◆ Source extract
- - - - - - -

Janet Tyler OAM is an Australian Registered Nurse who was a member of the medical team selected to care for Australian athletes at the 1968 Summer Paralympics, Israel. She specialised in spinal nursing and rehabilitation at the Royal Adelaide Hospital and the Hampstead Rehabilitation Centre annex of Royal Adelaide Hospital, throughout the forty three years of her nursing career. Tyler was Senior Registered Nurse from 1964 to 1977, Clinical Nurse Coordinator from 1977 to 1986, Acting Nurse Manager at the Hampstead Centre from 1986 to 1994, Life Member of the Registered Nurse Association since 1951, Life Member of the Paraplegic and Quadriplegic Association of South Australia since 1977 and Justice of the Peace for over 30 years.

==Personal==

Sister Tyler born in 1933, at Qambi Hospital, Adelaide in South Australia, lived with her parents J.C.S. Tyler an English Army Officer, mother Natalie Tyler at Kensington Gardens a suburb of Adelaide, and was educated at Woodlands Church of England Girls Grammar School Glenelg. Her love of nursing began at the Resuscitation Clinic (the Blood Bank) of Royal Adelaide Hospital in 1951.

==Career==

The completion of Tyler's formal nursing education at Royal Adelaide Hospital from 1952 to 1955, led to her involvement in establishing the acute and rehabilitation Spinal Cord Injury Service in South Australia in 1958, now known as the South Australian Spinal Cord Injury Service (SASCIS).

- - - - - - -

◆ Source information
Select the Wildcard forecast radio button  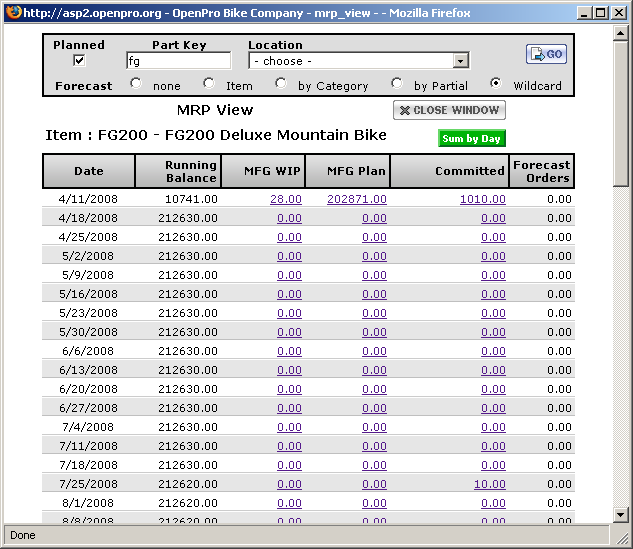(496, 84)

- - - - - - -

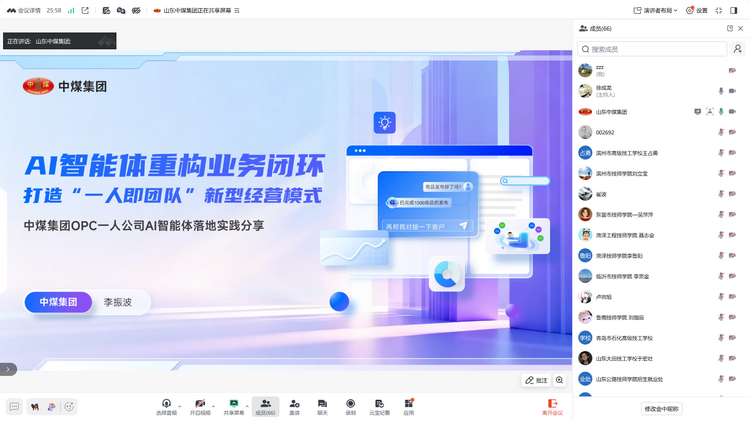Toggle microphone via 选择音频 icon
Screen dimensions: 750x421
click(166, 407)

- - - - - - -

◆ Exercise requirements
a. Using the Janet Tyler biography, answer each question on its own line, marked the same way.
(i) At which Paralympic Games did she care for Australian athletes?
(ii) Which school was she educated at?
(iii) In what year was the Spinal Cord Injury Service in South Australia established?
b. Write the next part of the Janet Tyler biography, picking up right after its last sentence.

◆ Results
a.
(i) The 1968 Summer Paralympics, Israel
(ii) Woodlands Church of England Girls Grammar School Glenelg
(iii) 1958

b.
Responsible for setting up the (acute) phase 1, the 10 bed spinal unit for patients in Grey Ward of Royal Adelaide Hospital in 1961, Sister Tyler later commissioned the first spinal injury rehabilitation ward, phase 2 (long-term rehabilitation) in the Morris Wards at the Hampstead Rehabilitation Centre, sanctioned by the Director General of Medical Services Dr J.W. Rollinson in 1962. She officially closed the Morris Wards when the long-awaited new Spinal Injury Unit and new Hydrotherapy Pool opened within the new Hampstead Rehabilitation Centre in 1994.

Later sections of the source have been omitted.